Qualitative substudy participant (parent and child) characteristics

Characteristic	n	% a	Mean (range)
Parents b	33
Mothers	25	75.8
Fathers	8	24.2
Married/co‐habiting	32	97.0
Country of residence
Austria	10	30.3
Germany c	1	3.0
Luxembourg	9	27.8
United Kingdom	10	30.3
Employment
Full‐time	15	45.5
Part‐time	13	39.4
Full‐time carer	5	15.2
Reduced hours/career break/quit employment due to diabetes care	9	27.3
Occupation
Professional	22	66.6
Semi‐skilled	5	15.1
Unskilled	1	3.0
Full‐time carer	5	15.1
Children	30
Girls	13	43.3
Boys	17	56.6
Age at time of first interview; years			4.9 (2–8)
Age at time of diagnosis; years			2.2 (0.5–5)
Diabetes duration; years since diagnosis			2.7 (1–4.5)
Living with siblings	24	80.0
Devices used before joining the trial
Insulin pumps
Medtronic MiniMed 640G	25	83.3
AkkuCheck	4	13.3
Animas	1	3.3
Sensors
Freestyle Libre	2	6.7
Medtronic Enlite/Guardian CGM	21	70.0
Dexcom 4/5 CGM	2	6.7
Dexcom 6 CGM	5	16.7

Percentages may not add up to 100% due to rounding.

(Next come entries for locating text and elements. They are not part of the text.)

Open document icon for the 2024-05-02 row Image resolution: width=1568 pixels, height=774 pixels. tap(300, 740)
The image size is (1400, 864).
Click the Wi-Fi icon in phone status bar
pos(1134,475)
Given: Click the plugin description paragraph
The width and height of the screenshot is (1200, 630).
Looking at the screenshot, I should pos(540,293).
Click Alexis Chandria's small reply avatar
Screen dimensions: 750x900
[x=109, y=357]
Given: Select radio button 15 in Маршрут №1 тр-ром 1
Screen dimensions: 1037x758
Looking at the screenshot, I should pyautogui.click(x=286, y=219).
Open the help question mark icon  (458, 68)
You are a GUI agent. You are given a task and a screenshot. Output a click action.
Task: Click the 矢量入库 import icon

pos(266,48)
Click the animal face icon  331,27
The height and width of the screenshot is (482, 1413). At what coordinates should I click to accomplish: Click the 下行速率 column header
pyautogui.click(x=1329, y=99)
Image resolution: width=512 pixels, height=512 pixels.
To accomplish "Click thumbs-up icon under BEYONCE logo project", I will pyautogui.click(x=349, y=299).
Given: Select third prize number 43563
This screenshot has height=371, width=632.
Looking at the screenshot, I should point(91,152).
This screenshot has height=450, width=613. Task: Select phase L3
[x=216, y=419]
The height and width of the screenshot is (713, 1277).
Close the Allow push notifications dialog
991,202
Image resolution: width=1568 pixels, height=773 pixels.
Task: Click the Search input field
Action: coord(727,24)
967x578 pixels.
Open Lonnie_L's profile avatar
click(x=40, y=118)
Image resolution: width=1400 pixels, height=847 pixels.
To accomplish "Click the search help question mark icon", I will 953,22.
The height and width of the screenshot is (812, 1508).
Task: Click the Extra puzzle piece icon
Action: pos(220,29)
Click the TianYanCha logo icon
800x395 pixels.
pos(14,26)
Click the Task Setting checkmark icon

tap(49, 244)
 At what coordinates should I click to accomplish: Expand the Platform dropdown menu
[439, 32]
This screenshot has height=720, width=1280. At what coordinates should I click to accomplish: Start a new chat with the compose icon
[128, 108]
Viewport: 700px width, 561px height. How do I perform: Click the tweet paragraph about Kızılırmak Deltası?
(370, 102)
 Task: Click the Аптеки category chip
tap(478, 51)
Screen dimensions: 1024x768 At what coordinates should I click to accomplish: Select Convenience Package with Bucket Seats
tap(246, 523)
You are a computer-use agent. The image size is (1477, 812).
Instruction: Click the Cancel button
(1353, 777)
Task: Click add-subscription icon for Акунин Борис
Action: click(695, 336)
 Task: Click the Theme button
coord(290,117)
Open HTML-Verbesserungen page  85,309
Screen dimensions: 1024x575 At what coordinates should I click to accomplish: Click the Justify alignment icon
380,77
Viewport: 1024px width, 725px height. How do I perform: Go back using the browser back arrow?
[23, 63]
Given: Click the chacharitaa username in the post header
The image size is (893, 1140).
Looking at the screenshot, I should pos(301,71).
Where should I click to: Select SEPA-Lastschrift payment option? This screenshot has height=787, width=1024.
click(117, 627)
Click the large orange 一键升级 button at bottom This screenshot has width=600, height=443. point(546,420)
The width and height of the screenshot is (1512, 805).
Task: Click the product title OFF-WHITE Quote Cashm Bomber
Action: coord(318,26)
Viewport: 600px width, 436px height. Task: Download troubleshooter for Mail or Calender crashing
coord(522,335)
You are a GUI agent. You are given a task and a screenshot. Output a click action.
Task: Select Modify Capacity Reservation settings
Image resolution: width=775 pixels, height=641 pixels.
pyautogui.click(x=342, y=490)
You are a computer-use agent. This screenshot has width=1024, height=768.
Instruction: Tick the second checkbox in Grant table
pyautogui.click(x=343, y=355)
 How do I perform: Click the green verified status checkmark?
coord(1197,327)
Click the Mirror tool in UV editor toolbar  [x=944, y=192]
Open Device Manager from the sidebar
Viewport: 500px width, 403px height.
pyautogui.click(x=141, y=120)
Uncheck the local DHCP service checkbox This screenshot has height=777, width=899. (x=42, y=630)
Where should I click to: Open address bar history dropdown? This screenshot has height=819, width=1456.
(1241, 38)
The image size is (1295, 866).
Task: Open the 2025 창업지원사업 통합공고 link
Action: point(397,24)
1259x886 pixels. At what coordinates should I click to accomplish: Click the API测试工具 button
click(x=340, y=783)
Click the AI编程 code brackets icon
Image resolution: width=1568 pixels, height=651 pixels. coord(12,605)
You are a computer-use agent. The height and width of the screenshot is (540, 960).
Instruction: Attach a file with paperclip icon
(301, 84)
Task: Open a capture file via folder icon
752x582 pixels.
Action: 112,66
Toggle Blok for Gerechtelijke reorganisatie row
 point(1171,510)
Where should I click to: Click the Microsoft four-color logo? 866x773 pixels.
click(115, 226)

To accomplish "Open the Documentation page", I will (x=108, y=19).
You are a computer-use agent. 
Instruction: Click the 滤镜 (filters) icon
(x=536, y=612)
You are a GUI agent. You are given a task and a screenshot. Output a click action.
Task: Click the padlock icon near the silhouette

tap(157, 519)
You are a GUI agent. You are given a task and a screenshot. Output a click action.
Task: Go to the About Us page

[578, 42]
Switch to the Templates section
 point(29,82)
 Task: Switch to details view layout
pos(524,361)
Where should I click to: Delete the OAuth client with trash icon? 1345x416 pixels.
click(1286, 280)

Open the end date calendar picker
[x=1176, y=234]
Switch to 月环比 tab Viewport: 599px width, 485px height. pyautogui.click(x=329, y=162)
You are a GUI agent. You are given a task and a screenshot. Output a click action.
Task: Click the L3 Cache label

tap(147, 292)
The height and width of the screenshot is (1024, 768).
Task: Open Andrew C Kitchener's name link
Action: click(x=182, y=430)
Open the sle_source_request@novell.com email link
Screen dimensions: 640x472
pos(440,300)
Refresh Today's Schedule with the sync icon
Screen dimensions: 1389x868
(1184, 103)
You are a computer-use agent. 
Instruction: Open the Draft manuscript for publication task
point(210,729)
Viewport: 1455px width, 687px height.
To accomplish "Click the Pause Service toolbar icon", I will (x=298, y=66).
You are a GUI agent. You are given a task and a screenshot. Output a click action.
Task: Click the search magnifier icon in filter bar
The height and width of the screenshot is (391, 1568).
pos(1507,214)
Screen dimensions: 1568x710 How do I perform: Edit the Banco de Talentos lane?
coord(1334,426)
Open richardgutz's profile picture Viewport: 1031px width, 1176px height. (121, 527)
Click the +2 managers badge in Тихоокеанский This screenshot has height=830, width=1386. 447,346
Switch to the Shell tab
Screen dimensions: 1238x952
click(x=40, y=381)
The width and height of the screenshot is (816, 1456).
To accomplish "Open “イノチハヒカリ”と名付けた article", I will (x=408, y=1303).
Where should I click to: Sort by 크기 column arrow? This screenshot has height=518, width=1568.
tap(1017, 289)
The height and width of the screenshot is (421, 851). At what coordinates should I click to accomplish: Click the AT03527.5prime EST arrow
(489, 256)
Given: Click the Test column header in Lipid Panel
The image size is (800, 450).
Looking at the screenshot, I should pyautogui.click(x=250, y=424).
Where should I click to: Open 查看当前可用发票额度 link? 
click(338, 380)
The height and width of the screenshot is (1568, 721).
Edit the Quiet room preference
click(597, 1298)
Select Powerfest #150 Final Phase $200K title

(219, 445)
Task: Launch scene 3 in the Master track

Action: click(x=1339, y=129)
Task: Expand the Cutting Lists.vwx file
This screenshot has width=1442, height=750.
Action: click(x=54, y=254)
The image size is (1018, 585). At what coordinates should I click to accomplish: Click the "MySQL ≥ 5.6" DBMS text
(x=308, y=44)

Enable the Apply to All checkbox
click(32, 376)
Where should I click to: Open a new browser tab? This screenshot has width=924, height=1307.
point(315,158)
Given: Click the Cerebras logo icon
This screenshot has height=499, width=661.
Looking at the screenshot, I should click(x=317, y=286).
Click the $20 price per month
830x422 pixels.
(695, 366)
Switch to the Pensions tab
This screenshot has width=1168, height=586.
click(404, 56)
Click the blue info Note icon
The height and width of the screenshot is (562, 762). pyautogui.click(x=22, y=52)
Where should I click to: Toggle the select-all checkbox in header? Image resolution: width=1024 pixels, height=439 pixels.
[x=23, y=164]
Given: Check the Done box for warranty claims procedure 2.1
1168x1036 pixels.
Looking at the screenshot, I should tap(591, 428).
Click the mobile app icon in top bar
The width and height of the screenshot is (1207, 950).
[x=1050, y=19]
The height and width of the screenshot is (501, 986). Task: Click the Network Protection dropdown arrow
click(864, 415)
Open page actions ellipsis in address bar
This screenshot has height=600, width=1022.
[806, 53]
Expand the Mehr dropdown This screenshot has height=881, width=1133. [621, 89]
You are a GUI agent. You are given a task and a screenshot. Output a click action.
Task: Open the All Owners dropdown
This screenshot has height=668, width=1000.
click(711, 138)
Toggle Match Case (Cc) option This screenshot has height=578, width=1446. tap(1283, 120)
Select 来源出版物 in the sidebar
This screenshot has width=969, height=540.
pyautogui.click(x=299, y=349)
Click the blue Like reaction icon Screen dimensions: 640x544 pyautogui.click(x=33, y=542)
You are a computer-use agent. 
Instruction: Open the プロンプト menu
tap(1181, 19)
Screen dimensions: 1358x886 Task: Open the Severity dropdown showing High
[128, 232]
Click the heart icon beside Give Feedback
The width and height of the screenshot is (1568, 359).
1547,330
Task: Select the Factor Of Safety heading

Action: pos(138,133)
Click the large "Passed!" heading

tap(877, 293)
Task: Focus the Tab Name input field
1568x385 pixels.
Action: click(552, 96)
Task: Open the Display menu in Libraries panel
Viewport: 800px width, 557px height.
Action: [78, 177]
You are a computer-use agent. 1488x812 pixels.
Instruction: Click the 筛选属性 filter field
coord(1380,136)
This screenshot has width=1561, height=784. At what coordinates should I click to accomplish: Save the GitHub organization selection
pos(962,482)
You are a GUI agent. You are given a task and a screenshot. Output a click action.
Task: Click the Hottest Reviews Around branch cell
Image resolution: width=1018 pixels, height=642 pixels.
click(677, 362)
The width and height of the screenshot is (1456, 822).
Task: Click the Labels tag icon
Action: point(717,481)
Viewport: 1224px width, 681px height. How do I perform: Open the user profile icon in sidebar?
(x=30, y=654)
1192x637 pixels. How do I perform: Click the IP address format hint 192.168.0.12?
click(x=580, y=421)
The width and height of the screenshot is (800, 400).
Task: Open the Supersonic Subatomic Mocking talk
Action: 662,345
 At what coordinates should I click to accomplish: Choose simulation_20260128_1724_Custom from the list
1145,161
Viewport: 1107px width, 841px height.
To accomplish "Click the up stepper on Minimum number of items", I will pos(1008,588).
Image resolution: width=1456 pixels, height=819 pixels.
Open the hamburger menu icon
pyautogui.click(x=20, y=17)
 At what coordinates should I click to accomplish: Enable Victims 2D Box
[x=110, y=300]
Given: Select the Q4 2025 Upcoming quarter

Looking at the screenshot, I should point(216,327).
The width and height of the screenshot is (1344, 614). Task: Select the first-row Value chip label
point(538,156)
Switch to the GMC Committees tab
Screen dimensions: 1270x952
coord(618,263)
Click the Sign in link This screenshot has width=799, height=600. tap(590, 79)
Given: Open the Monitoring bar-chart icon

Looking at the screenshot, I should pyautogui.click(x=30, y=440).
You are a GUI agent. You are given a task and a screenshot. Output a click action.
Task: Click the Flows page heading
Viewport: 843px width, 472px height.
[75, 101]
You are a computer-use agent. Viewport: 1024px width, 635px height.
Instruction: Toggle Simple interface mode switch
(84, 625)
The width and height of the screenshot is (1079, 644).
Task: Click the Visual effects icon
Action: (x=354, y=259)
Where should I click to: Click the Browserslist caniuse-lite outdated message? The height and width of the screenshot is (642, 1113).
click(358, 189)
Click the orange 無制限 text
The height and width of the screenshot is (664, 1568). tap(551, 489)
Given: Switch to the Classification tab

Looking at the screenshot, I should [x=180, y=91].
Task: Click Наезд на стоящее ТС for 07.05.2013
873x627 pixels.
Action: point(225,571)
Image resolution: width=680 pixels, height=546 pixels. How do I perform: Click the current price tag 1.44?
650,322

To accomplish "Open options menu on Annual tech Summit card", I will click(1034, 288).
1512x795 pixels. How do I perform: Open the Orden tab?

Of a total of 30 first‐round interviews, 22 were conducted with mothers, five with fathers and three were joint interviews with both parents. Of the 26 follow‐up interviews, 19 were conducted with mothers, four with fathers and three were joint interviews with both parents.

Only one parent could be recruited from Germany before recruitment into the interview study had to stop due to the German sites starting later on in the trial than other sites.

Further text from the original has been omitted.